Schematic diagram of the uniaxial compressive test setup. Taken from OVITO (version 2.9 27Jul2017 https://www.ovito.org).

Sample construction

Based on the Pogorelko and Mayer method18, nanocomposite samples were built in two steps as schematically shown in Fig. 2. Initially, a 10 × 4 × 4 nm single crystal copper with a central hole of 2 nm in diameter was constructed as the bulk matrix. Subsequently, the silver nanoparticle with a volume fraction (VF) of 2.6% was introduced to resemble the nanocomposite sample. To explore the voids effect on the results, different porous NC models were built. Characteristics of these samples have been summarized in Table 1. Among them, the case having 5.0% voids is depicted in Fig. 3.

Figure 2
figure 2

Three steps in the NC model construction including the design of a porous rectangular-shaped copper matrix and replacement of an additive silver phase. Taken from OVITO (version 2.9 27Jul2017 https://www.ovito.org).

Table 1 Input data for MD analysis of the NC samples having different voids content.
Figure 3
figure 3

Illustration of voids positioning in the sample with 5.0% porosity. Taken from OVITO (version 2.9 27Jul2017 https://www.ovito.org).

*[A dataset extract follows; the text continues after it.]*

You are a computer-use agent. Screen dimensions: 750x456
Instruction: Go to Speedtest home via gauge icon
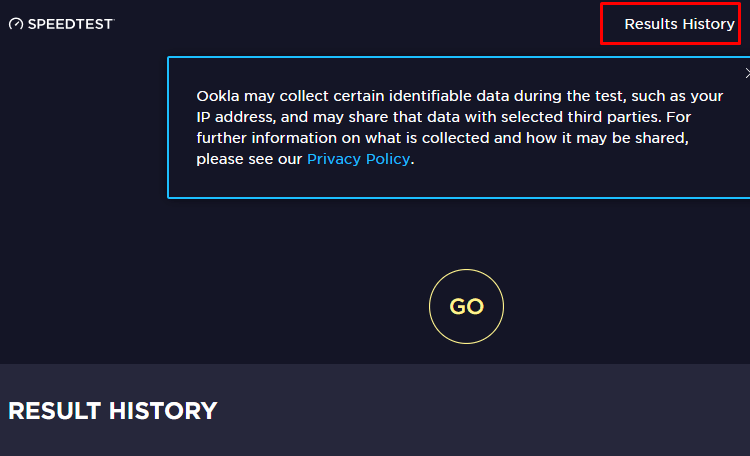pyautogui.click(x=16, y=24)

Crystal structure analysis tools

To distinguish the various crystalline structures within the samples, CNA method was utilized. In this approach, the local neighbors of each atom are inspected based on the interatomic distances. The results are encoded as integer values. For example, FCC and HCP structural types are identified with numbers 1 and 2, respectively. Also, 3 and 4 are the indicators of BCC and icosahedral structures, and 5 is utilized for the free surfaces, sample edges and other unknown structures. In this technique, a threshold distance criterion is used to determine whether a pair of atoms is bonded or not. The input cut-off radius for any crystal lattice can be chosen using equations (1) to (3) 36,37:

$${r}^{FCC}=\frac{1}{2}\left(\frac{\sqrt{2}}{2}+1\right){a}_{0}=0.854{a}_{0}$$
(1)
$${r}^{BCC}=\frac{1}{2}(\sqrt{2}+1){a}_{0}=1.207{a}_{0}$$
(2)
$${r}^{HCP}=\frac{1}{2}\left(1+\sqrt{\frac{4+2{(1.63)}^{2}}{3}}\right){a}_{0}=1.38{a}_{0}$$
(3)

In these equations, \({{\rm{a}}}_{0}\) stands for the lattice parameter of the unit cell.

Additionally, the CSP method (Eq. 4) was employed for the identification of dislocations, stacking faults and twinning boundaries. This parameter provides a measure for deviation of a typical atom \(i\) from the symmetric crystal structure. For an FCC crystal, CSP is given by38:

$$CS{P}_{i}^{FCC}=\mathop{\sum }\limits_{\beta =1}^{6}{|{\overrightarrow{R}}_{i,\beta }+{\overrightarrow{R}}_{i,\beta +6}|}^{2}$$
(4)

where \({\overrightarrow{R}}_{i,\beta }\) and \({\overrightarrow{R}}_{i,\beta +6}\) are vectors representing the 6 pairs of nearest neighbors in this type of crystal structure. Additionally, with respect to the crucial role of the dislocation density on the results and the underlying mechanisms, this parameter was computed through the DXA analysis39. Moreover, to identify the defects and crystal lattice type, classification of colors using the Pattern Matching Algorithm was utilized40.

Results and discussion

Mechanical behavior and plastic deformation of the perfect sample

At the start of the results part, we’re going to look at the validation test. Accordingly, using the developed LAMMPS code, the perfect copper/silver sample was analyzed at 300 K under uniaxial compressive loading conditions. Figure 4 displays the achieved stress-strain diagram that can be utilized to determine the yield stress and Young’s modulus of the sample. It is noted that the former corresponds to the stress level above which, the first plastic deformation occurs within the sample along with a drop in the stress-strain curve. Also, Young’s modulus is defined as the initial slope of the curve in the elastic region. To facilitate compression, the mentioned mechanical properties are summarized in Table 2 along with the available data in the literature. As seen, the results of the pure copper sample are in the range of the corresponding values reported in the literature41,42,43,44 verifying the developed code. Additionally, comparing the mechanical features of the Cu/Ag nanocomposite model with those of the pure copper sample, it is found that the addition of silver nanoparticle to the base copper would not lead to a remarkable change in the values of the yield strength and Young’s modulus. This is attributed to the similarity of the two phases regarding the crystalline structure and ductility behavior. However, as will be discussed in details, the presence of Ag nanoparticle creates a non-coherent interface, which in turn promotes the plastic deformation of the copper matrix through increasing the structural defects.

Figure 4
figure 4

Stress-strain diagram of the perfect nanocomposite model under compression.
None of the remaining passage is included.